Sheikh Majid bin Saud bin Rashid Al Mualla, chairman of the Department of Tourism and Antiquities, told the Emirates News Agency the discovery was of great importance to the Gulf federation and the greater Arabian Gulf due to pearl hunting’s significance in economy and heritage over more than seven thousands years.

The discovery was made several years after the world’s oldest pearl was found off the coast of Abu Dhabi on Marawah Island. The approximately 8,000-year-old organic gem represented the region’s history of pearl trading dating back to the Neolithic period.

The pearl-fishing city is also located near an ancient Christian monastery that was discovered last year.

“This is the oldest example of that kind of very specifically Khaleeji pearling town,” United Arab Emirates University archaeologist Timothy Power told the Associated Press, using a word that means “Gulf” in Arabic. “It’s the spiritual ancestor of towns like Dubai.”

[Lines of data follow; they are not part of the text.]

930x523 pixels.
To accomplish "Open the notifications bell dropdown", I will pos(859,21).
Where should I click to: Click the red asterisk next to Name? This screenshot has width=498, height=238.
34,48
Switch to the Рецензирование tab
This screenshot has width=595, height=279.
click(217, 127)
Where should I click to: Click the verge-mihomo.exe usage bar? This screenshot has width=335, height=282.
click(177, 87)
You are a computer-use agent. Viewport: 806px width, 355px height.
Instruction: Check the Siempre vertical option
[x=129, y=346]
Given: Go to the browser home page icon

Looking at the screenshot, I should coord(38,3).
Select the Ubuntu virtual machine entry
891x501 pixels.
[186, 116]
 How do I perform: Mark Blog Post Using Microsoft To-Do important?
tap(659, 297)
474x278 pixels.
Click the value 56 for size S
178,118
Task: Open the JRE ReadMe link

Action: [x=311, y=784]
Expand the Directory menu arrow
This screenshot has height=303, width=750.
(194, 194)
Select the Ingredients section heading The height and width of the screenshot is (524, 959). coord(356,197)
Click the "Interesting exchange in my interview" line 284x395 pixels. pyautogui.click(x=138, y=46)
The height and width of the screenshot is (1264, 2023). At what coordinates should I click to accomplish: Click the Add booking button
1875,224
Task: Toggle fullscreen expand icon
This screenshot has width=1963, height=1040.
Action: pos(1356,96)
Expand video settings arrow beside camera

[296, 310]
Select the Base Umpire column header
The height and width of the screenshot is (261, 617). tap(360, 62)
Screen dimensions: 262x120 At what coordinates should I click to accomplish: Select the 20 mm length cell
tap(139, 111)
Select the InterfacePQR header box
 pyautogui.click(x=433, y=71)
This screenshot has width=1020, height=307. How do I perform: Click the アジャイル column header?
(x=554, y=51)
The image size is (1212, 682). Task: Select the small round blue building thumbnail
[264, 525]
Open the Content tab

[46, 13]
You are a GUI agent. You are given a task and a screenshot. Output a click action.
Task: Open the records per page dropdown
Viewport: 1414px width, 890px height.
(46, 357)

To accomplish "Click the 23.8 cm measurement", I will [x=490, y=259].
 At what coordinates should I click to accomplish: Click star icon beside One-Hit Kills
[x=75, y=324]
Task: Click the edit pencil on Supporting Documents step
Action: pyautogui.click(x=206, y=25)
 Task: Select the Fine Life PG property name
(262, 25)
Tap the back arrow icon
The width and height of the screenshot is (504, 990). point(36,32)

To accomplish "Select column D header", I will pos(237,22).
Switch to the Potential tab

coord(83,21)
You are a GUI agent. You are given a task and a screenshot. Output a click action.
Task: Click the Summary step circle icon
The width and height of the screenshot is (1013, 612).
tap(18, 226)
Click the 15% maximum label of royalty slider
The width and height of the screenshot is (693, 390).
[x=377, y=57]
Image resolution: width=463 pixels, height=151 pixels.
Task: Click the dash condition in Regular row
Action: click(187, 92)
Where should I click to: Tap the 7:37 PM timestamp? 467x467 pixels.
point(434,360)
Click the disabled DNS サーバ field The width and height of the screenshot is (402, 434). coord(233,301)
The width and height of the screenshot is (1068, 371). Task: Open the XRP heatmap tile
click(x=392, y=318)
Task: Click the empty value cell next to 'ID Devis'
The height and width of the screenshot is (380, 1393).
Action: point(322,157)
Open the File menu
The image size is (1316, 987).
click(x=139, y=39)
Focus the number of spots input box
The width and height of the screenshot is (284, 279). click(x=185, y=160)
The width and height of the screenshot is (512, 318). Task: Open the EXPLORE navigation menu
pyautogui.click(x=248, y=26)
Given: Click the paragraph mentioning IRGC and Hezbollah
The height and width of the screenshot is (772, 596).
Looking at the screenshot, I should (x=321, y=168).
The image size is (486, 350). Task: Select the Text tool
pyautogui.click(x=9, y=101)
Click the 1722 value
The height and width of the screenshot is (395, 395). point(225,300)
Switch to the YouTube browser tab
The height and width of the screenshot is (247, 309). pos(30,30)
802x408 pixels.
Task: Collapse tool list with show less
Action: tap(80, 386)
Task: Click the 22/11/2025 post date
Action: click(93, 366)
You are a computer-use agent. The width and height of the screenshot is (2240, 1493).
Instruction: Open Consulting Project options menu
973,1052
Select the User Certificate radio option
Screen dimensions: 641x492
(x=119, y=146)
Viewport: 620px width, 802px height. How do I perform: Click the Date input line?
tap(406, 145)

“This is a different order of settlements; this is a proper town,” Power told CNN.

Archaeologists also discovered a range of homes built next to the site’s pearl fishing settlement, as well as a large open area filled with oyster waste, excavated pearls, a 1,300-year-old bath, and diving weights. The homes were built from local beach rocks with roofs made from the trunks of palm trees, with layouts that suggest different socioeconomic groups. Small and cramped living quarters may have housed poorer divers compared to wealthier homes with airy courtyards for the pearl-selling merchants.

Research and excavation work is scheduled to continue at the site on Al-Siniyah Island in cooperation with the Ministry of Culture and Youth, the United Arab Emirates University, the Italian Archaeological Mission, as well as the Institute for the Study of the Ancient World at New York University.